Render the data from its first line through the line containing "should pyautogui.click(x=463, y=22)." as a numbered list, leaving out any blank lines.

(Extracted data entries)
□ □ □ □ □
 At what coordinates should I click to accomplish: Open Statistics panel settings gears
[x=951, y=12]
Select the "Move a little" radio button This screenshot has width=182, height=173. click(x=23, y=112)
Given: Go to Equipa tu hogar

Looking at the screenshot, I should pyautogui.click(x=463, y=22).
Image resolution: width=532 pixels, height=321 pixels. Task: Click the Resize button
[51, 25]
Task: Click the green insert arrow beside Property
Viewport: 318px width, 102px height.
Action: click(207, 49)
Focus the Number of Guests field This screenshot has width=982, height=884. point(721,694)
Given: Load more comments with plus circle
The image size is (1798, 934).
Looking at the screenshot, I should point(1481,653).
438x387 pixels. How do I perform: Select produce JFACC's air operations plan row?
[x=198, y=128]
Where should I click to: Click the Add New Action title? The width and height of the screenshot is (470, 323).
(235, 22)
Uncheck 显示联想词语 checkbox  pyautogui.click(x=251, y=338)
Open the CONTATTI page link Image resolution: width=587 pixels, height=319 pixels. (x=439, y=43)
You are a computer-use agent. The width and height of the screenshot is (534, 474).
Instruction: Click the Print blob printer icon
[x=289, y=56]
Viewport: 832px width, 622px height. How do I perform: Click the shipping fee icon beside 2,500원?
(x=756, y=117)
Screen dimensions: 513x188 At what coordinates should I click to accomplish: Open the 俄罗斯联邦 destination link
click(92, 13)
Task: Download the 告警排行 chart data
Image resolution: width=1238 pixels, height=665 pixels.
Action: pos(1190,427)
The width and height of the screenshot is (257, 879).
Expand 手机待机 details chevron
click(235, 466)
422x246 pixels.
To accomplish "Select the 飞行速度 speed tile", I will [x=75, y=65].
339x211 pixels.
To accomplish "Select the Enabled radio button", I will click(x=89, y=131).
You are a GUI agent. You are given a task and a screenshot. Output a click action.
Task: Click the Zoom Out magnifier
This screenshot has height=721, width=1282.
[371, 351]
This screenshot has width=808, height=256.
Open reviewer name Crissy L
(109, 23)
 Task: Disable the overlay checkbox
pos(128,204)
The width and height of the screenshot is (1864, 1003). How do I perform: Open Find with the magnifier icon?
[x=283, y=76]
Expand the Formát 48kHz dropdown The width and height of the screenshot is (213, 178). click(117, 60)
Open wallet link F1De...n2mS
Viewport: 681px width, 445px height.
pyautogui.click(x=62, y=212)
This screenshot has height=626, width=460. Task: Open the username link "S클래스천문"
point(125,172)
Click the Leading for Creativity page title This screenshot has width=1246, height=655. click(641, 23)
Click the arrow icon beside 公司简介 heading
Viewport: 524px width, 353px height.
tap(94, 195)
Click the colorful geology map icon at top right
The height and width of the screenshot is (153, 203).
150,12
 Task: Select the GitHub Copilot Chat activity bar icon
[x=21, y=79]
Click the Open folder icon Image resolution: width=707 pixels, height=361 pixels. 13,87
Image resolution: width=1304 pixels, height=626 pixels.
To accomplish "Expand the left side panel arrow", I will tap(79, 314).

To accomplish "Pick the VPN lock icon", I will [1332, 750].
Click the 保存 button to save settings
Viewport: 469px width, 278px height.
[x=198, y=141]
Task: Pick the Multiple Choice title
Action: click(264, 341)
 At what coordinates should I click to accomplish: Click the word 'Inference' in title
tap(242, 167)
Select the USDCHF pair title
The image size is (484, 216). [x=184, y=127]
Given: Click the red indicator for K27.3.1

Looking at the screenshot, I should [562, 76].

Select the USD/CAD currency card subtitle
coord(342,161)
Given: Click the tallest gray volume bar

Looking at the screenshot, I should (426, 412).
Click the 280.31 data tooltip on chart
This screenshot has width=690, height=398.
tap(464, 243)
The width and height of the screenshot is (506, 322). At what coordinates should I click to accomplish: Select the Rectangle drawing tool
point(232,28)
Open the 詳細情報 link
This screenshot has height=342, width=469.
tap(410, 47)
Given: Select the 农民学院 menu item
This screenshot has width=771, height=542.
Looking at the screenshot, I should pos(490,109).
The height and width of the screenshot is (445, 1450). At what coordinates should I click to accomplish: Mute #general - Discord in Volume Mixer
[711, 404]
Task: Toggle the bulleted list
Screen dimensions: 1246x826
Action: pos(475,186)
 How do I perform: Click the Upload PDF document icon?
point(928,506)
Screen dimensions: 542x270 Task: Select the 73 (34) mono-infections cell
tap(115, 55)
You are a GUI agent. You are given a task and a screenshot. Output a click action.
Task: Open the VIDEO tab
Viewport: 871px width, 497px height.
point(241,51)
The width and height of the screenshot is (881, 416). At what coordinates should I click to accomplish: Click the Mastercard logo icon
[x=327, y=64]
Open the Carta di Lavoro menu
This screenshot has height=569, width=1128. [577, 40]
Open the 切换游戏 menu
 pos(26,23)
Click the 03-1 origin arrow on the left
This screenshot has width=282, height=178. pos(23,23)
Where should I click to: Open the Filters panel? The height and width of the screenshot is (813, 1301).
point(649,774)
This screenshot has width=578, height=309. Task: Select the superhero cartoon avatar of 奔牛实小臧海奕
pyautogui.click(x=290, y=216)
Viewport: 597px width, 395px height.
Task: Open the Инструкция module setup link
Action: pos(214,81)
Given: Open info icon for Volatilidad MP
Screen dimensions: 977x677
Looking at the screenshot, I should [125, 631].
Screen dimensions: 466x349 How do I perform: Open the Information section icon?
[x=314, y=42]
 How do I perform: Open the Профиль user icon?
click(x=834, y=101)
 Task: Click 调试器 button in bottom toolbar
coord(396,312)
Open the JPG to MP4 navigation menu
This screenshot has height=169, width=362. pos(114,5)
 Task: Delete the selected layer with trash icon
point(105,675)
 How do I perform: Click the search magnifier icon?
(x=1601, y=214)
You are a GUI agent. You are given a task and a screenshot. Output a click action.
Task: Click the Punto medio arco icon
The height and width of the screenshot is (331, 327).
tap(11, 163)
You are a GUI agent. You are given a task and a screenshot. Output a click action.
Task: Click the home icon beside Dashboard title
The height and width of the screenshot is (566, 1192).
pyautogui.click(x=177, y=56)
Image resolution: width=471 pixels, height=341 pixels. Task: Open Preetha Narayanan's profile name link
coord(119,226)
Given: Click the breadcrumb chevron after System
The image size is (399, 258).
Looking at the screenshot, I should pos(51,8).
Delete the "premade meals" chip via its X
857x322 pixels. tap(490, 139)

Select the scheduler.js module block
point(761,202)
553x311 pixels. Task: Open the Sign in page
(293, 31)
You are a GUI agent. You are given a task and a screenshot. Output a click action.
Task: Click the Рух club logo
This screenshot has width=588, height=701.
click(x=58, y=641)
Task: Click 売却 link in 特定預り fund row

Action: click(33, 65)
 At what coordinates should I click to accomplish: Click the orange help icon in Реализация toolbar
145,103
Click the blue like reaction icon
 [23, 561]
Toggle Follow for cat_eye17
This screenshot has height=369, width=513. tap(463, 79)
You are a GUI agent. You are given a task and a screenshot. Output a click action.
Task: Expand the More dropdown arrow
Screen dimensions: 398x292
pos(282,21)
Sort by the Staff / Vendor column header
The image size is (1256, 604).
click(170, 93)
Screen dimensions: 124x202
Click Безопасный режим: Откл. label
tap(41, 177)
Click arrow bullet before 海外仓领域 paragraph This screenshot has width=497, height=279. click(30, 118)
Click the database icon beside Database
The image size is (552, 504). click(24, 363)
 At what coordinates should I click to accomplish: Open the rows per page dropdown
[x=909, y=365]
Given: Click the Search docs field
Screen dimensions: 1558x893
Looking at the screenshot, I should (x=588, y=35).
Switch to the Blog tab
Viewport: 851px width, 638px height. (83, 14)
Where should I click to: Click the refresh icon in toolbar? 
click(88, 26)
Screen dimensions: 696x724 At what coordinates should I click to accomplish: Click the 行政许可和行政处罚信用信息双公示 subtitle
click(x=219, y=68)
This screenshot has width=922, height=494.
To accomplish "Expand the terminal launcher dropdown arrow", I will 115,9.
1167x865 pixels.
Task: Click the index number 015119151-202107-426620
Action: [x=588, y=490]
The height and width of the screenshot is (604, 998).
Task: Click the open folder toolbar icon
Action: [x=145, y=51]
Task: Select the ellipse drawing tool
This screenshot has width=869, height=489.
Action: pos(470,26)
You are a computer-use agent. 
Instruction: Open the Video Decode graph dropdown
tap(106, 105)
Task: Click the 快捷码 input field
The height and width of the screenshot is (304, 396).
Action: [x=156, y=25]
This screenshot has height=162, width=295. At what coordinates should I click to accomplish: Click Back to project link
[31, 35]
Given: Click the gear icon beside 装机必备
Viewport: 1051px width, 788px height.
□ □ □ □ □
● THE REPLY:
1.  At what coordinates should I click to accomplish: Open Statistics panel settings gears
2. [x=951, y=12]
3. Select the "Move a little" radio button This screenshot has width=182, height=173. click(x=23, y=112)
4. Given: Go to Equipa tu hogar
5. Looking at the screenshot, I should pyautogui.click(x=463, y=22).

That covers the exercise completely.